Oublié le portrait de la mère de famille célibataire de 32 ans qui multiplie les heures de travail pour élever sa fille de 16 ans dans un immeuble de briques rouges du Bronx, celle que la presse décrivait comme une femme discrète, sans histoire, habillée modestement et appréciée de ses voisins car "toujours aimable et ne faisant jamais de bruit".
Oubliée l’employée exemplaire qui brique sans rechigner les chambres luxueuses de l'hôtel depuis plus de trois ans, celle dont le directeur de l’établissement, Jorge Tito, avait dit qu'elle avait "donné entière satisfaction, tant en ce qui concerne la qualité de son travail que son comportement", celle que ses collègues disaient vouloir "prendre dans [leurs] bras pour la consoler".
Oubliée l’image de l’immigrée démunie, liane peule d’1m80 originaire du petit village de Tchakulé, sur les hauts plateaux de Guinée, fuyant les violences du régime de Lansana Conté pour trouver refuge aux États-Unis.
Oubliée, enfin, la jeune femme qui apparaissait comme une victime au-dessus de tout soupçon. Selon les révélations de la presse américaine et du bureau du procureur, Nafissatou Diallo entretiendrait en fait une relation avec un dealer de marijuana incarcéré dans l’Arizona, posséderait 100 000 dollars sur ses comptes en banque, jonglerait avec cinq lignes de téléphones portables et mentirait au fisc pour continuer de recevoir ses allocations. Le fossé ne pouvait être plus grand…
Parjure
D’après l’équipe du procureur Cyrus Vance Jr., Nafissatou Diallo a menti à plusieurs reprises. Et d’abord sur son emploi du temps après le viol présumé de la suite 2806.
Alors qu’elle avait déclaré sous serment être restée prostrée dans un couloir du 28e étage du Sofitel en quittant la chambre de DSK, elle a omis de préciser qu’elle en avait nettoyé une autre puis qu’elle était retournée dans celle de l’ancien directeur du FMI.
Elle a également menti aux autorités américaines sur son histoire personnelle, son parcours et ses expériences dans son pays d’origine lorsqu’elle a fait sa demande d’asile aux États-Unis, datée du 30 décembre 2004. Elle a notamment déclaré avoir été victime de viol par des gangs de Lansana Conté, l’ex-président guinéen, avant de revenir sur ses déclarations lors d’auditions ultérieures.
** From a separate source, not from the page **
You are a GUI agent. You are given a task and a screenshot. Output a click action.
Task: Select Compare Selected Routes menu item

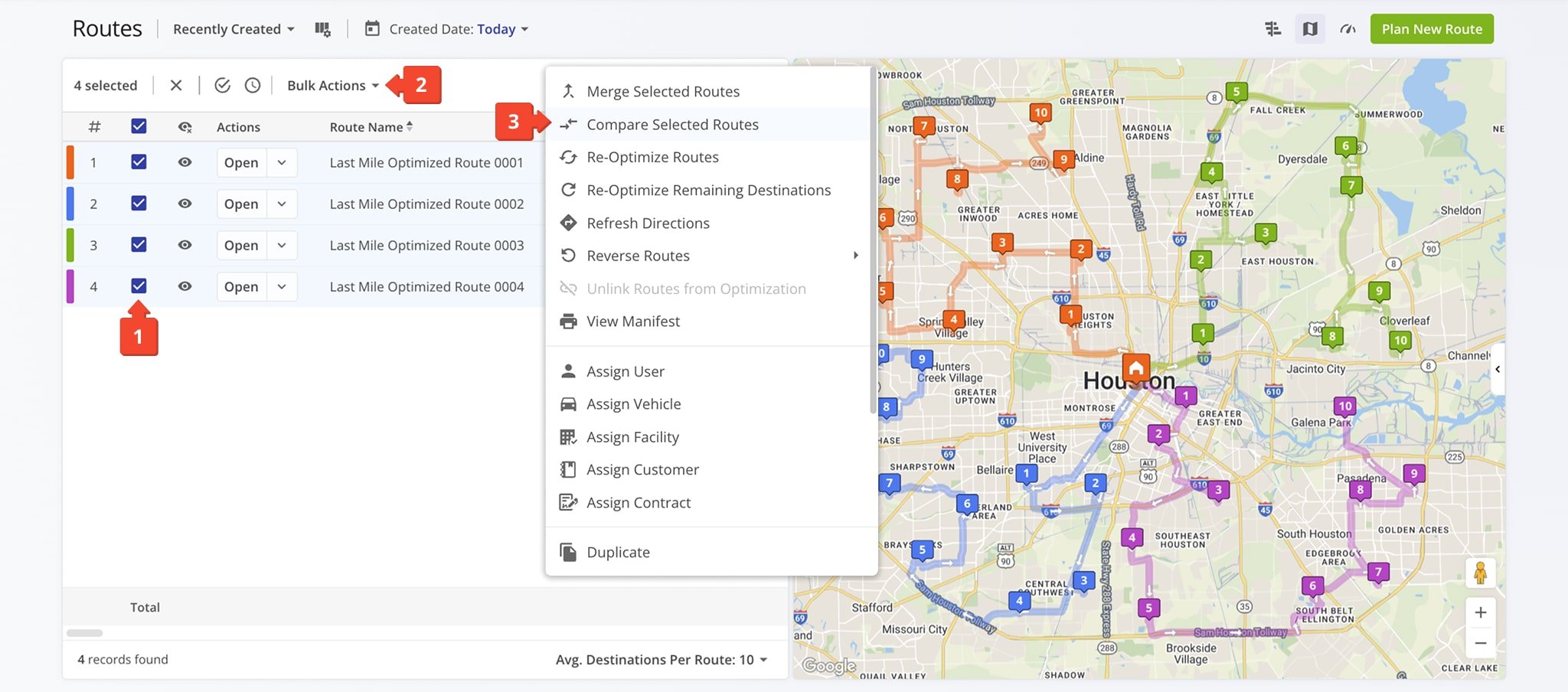(x=672, y=125)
Les révélations du New York Times selon lesquelles les enquêteurs ont découvert "des lacunes majeures dans la crédibilité" de la plaignante avait déjà sérieusement sapé sa crédibilité. Selon le quotidien américain, les enquêteurs soupçonnent désormais Nafissatou Dialo d'être impliquée dans des activités criminelles comme le trafic de stupéfiants et le blanchiment d'argent.
Le New York Times a détaillé samedi le contenu d’une conversation téléphonique que celle-ci a eu le lendemain de son agression présumée par DSK avec son petit ami incarcéré en Arizona pour détention de 180 kg de marijuana. Au cours de celle-ci, elle lui aurait notamment dit : "Ne t’inquiète pas. Ce type a plein de fric, je sais ce que je fais".
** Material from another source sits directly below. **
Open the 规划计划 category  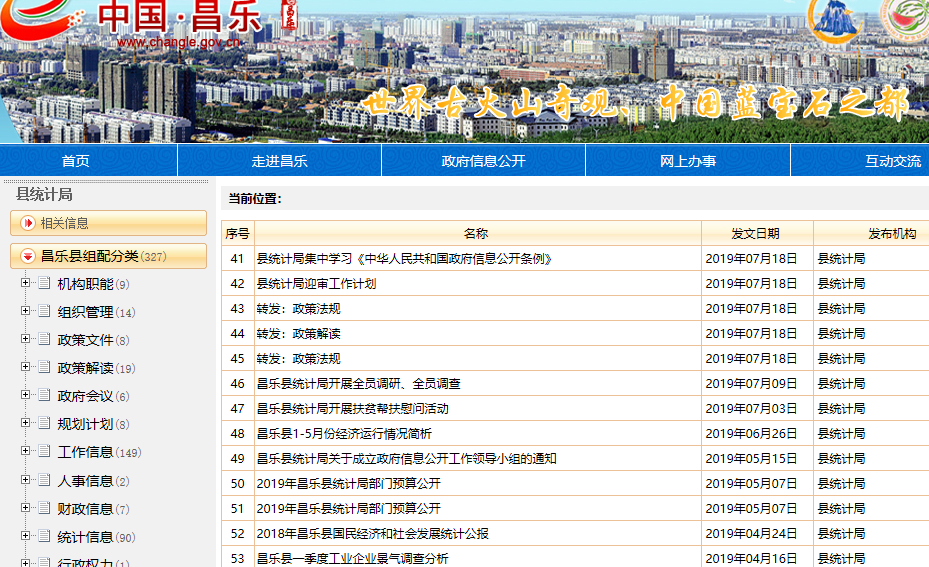(x=85, y=424)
Le tabloïd américain New York Post va plus loin encore : il accuse la plaignante de prostitution. Citant une source proche des avocats de la défense, le journal affirme qu’elle prodiguait ses services contre rémunération - qui ne se limitaient pas à "changer les serviettes de toilettes", précise peu subtilement le quotidien.
Maintien des poursuites
Autant de mensonges qui - même si certains sont indépendants de l’affaire DSK - ébranlent sérieusement la crédibilité de la supposée victime. Dans le système judiciaire américain, en effet, masquer ne serait qu’une seule fois la vérité suffit pour être taxé de parjure. Un crime passible de cinq ans de prison aux États-Unis...
Toutefois, malgré les inexactitudes contenues dans le récit de Nafissatou Diallo, les poursuites pour crimes sexuelles contre Dominique Strauss-Kahn n’ont pas été abandonnées. Selon le bureau du procureur, celle-ci "maintient qu'elle a été attaquée" et les tests ADN attestent qu'une relation sexuelle a bien eu lieu entre elle et DSK. Reste à prouver si elle était forcée ou non, ce que dément vigoureusement la défense.
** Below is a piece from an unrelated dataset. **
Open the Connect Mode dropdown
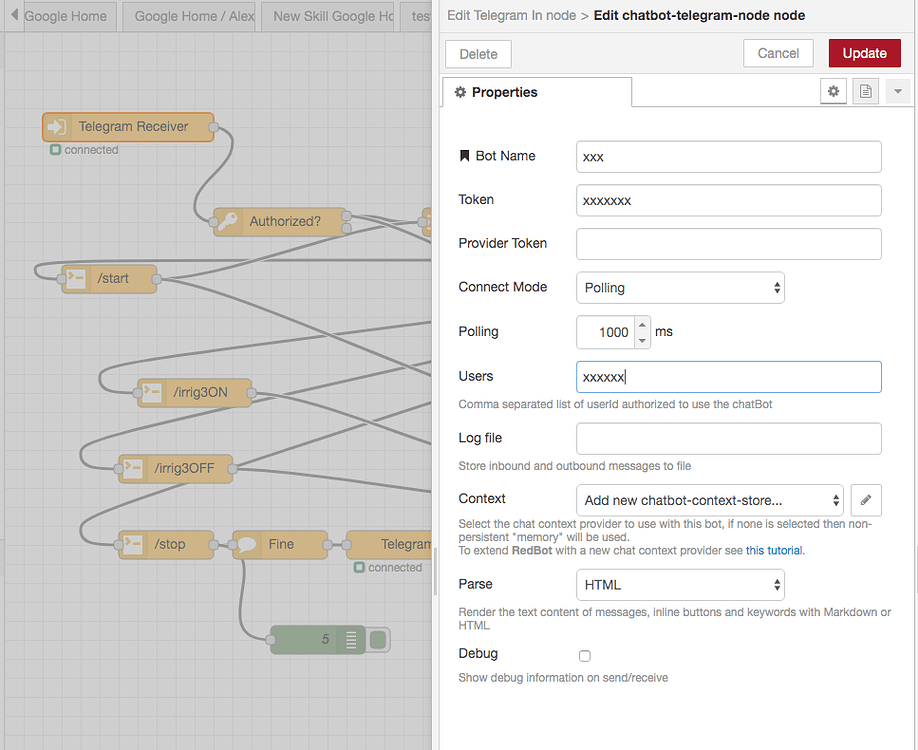Screen dimensions: 918x750 point(680,287)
"Si vous mentez, pouvez-vous pour autant être violée en toute impunité…?", interroge Frederick T. Davis, ancien procureur aujourd’hui avocat aux barreaux de Paris et de New York, contacté par FRANCE 24. Mentir sur sa déclaration aux services d’immigration, avoir une relation avec un dealer, ou même se prostituer n’annule pas la tentative de viol, si elle s’avère qu’elle a bien eu lieu.
Reste à savoir si les preuves réunies par le bureau de procureur (traces d’ADN, etc.) seront suffisamment solides pour se passer du témoignage de Nafissatou Dialo et mener l’affaire jusqu’au procès.
"Le fait qu’elle ait menti avant ne signifie pas forcément qu’elle ment maintenant. La question n’est pas de savoir si elle est crédible ou pas, mais d’évaluer si les preuves sont suffisamment solides pour convaincre le grand jury à l’unanimité", poursuit Frederick T. Davis.
Si tel n’est pas le cas, le procureur abandonnera les charges retenues contre DSK, qui sera intégralement blanchi. Et ce qu’il s’est réellement passé dans la suite 2806 en cette fin de matinée du 14 mai pourrait alors rester à jamais un mystère.